Sul mercato la prima bottiglia per il latte in rPET opaco

Nel mese di aprile sono comparse sugli scaffali dei supermercati le prime bottiglie per latte in PET opaco con una percentuale di riciclato intorno al 20%, che salirà al 25% a partire dal secondo semestre dell’anno. Sull’etichetta il marchio Granarolo, società che – a questo scopo – alla fine dell’anno scorso è entrata a far parte di Coripet, il nuovo consorzio per la gestione diretta degli imballaggi in PET per liquidi alimentari, bottle-to-bottle. L’ingresso di Granarolo nel Consorzio serviva proprio a potenziare la raccolta e riciclo di imballaggi in PET opaco, il cosiddetto “quarto flusso”, ritenuto fino ad oggi non riciclabile e destinato quindi ad alimentare i volumi delle frazioni miste.

Il processo prevede il riutilizzo delle bottiglie di latte in PET recuperate dalla raccolta differenziata, che, dopo una prima selezione, vengono igienizzate e trasformate in nuove bottiglie.
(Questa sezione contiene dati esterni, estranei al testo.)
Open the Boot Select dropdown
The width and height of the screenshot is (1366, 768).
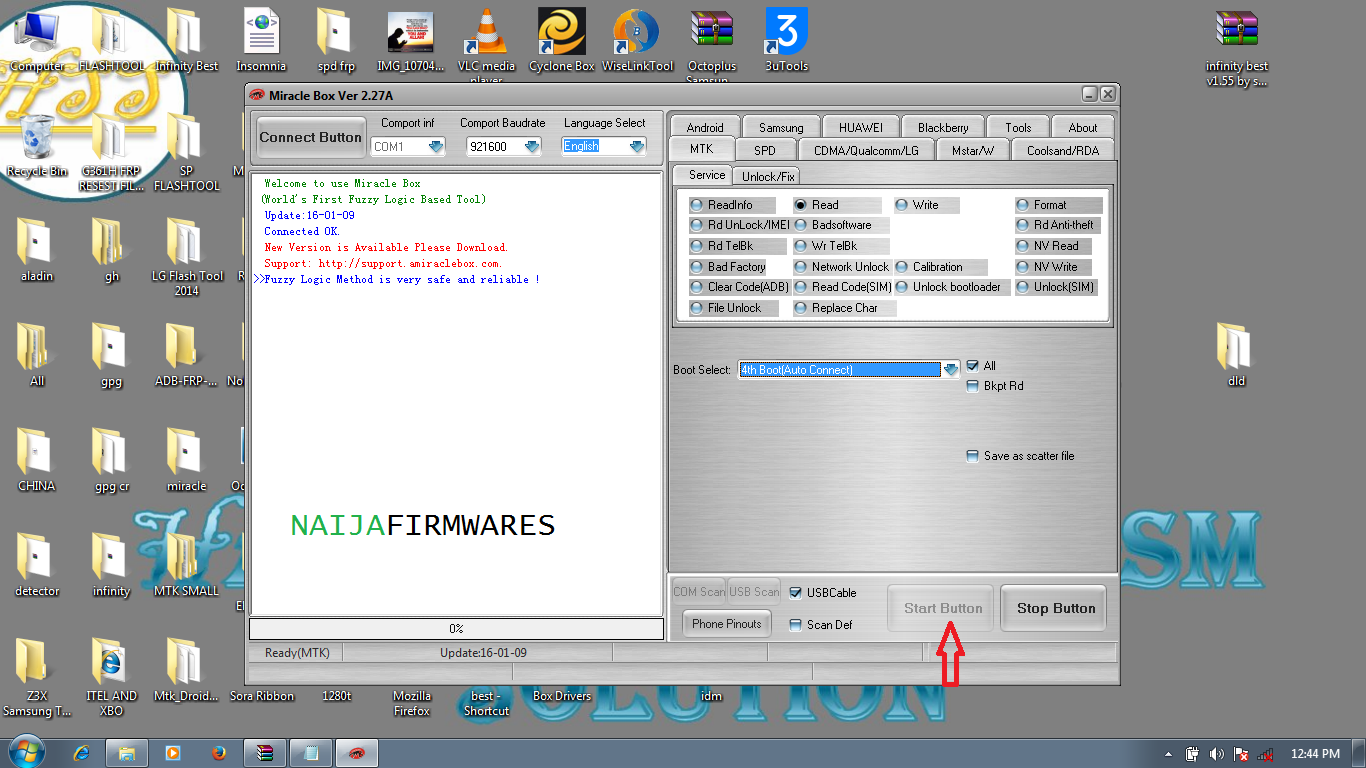(950, 369)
La valenza ambientale viene sottolineata anche nell’etichetta, che riporta messaggi informativi relativi alla raccolta differenziata e al riciclo dei contenitori a fine vita.

Il piano avviato dall’azienda bolognese per rendere più sostenibili i propri imballaggi include anche altre azioni volte alla riduzione della materia plastica delle bottiglie, delle vaschette e dei film flessibili, e il passaggio a materiali riciclabili sulle referenze che oggi utilizzano multimateriale.